### Exercise
Copy the listing below word for word, leaving out the pictures.

### Records for processing
################

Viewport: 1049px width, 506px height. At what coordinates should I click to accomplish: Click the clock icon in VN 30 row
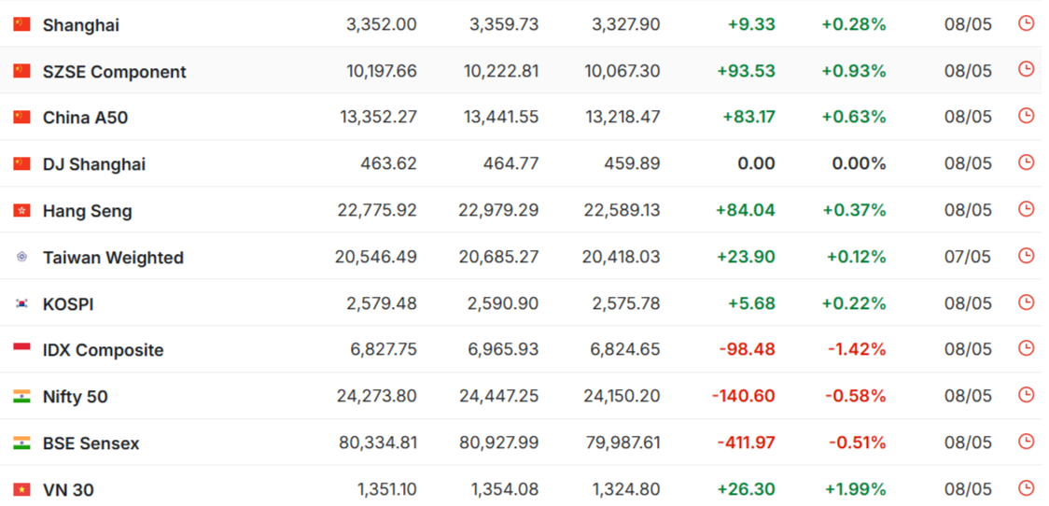[x=1026, y=488]
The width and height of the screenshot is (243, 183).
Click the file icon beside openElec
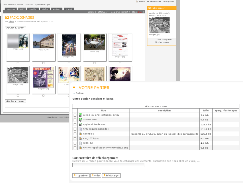click(x=80, y=134)
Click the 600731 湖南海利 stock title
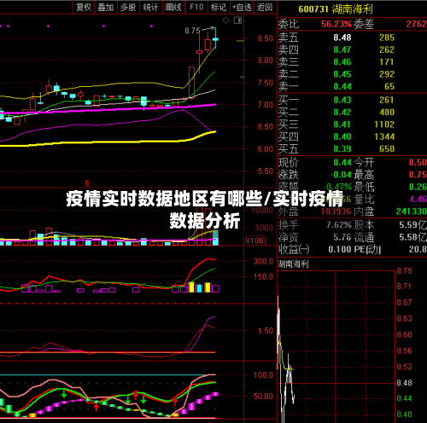 [x=336, y=9]
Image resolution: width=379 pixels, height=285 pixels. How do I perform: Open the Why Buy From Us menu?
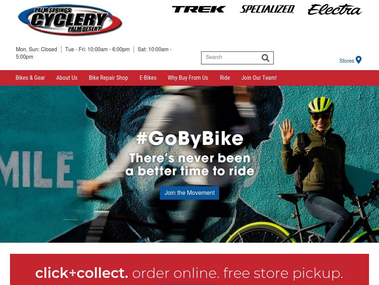point(188,78)
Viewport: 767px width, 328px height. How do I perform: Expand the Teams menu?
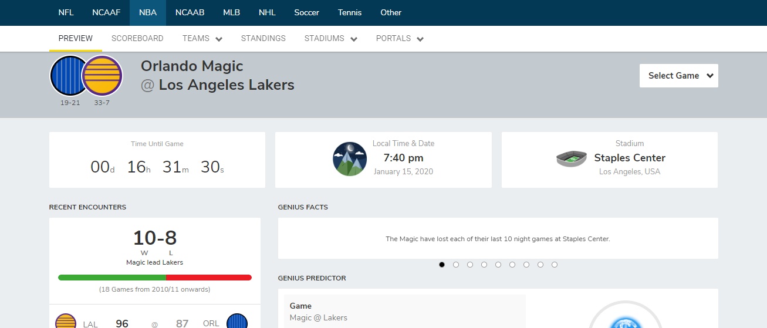pos(202,39)
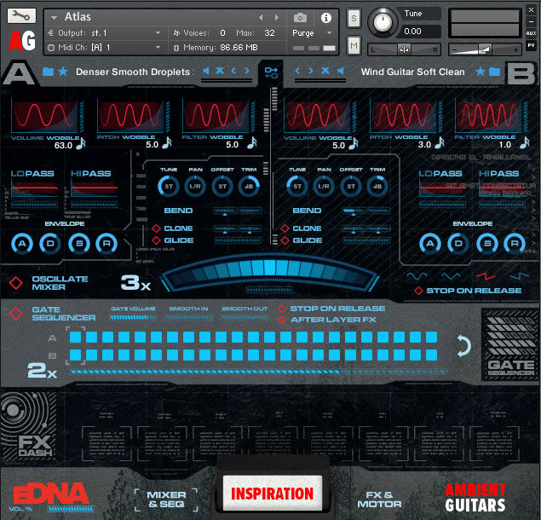Toggle the Oscillate Mixer switch

click(x=15, y=283)
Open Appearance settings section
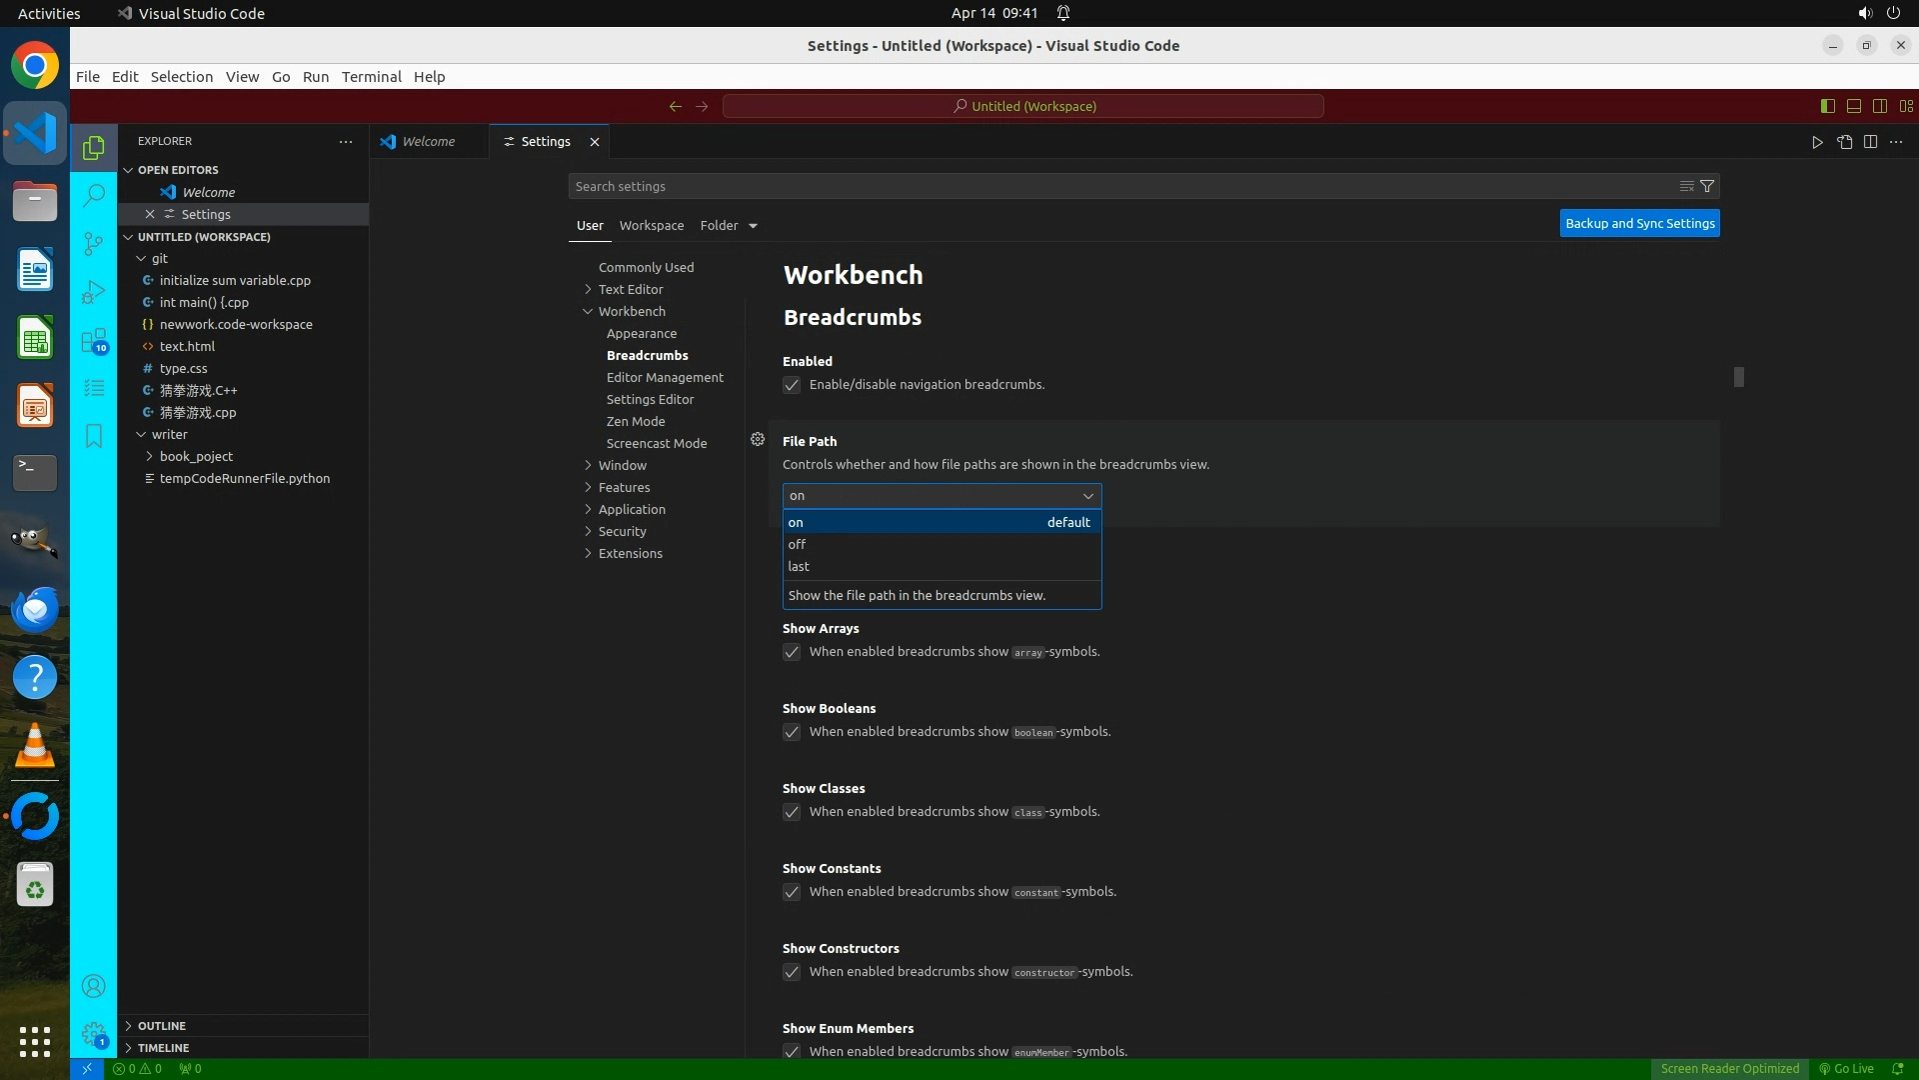The width and height of the screenshot is (1919, 1080). pos(641,333)
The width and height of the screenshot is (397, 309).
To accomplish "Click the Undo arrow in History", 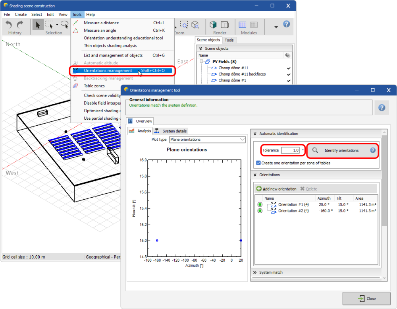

################

### Task output
Viewport: 1049px width, 506px height. At what coordinates should I click to accomplish: Click the clock icon in VN 30 row
[x=1026, y=488]
The width and height of the screenshot is (243, 183).
Click the file icon beside openElec
click(x=80, y=134)
Click the 600731 湖南海利 stock title
 [x=336, y=9]
Image resolution: width=379 pixels, height=285 pixels. How do I perform: Open the Why Buy From Us menu?
point(188,78)
Viewport: 767px width, 328px height. How do I perform: Expand the Teams menu?
pos(202,39)
Toggle the Oscillate Mixer switch

click(x=15, y=283)
Open Appearance settings section
The width and height of the screenshot is (1919, 1080). pos(641,333)
The width and height of the screenshot is (397, 309).
To accomplish "Click the Undo arrow in History", 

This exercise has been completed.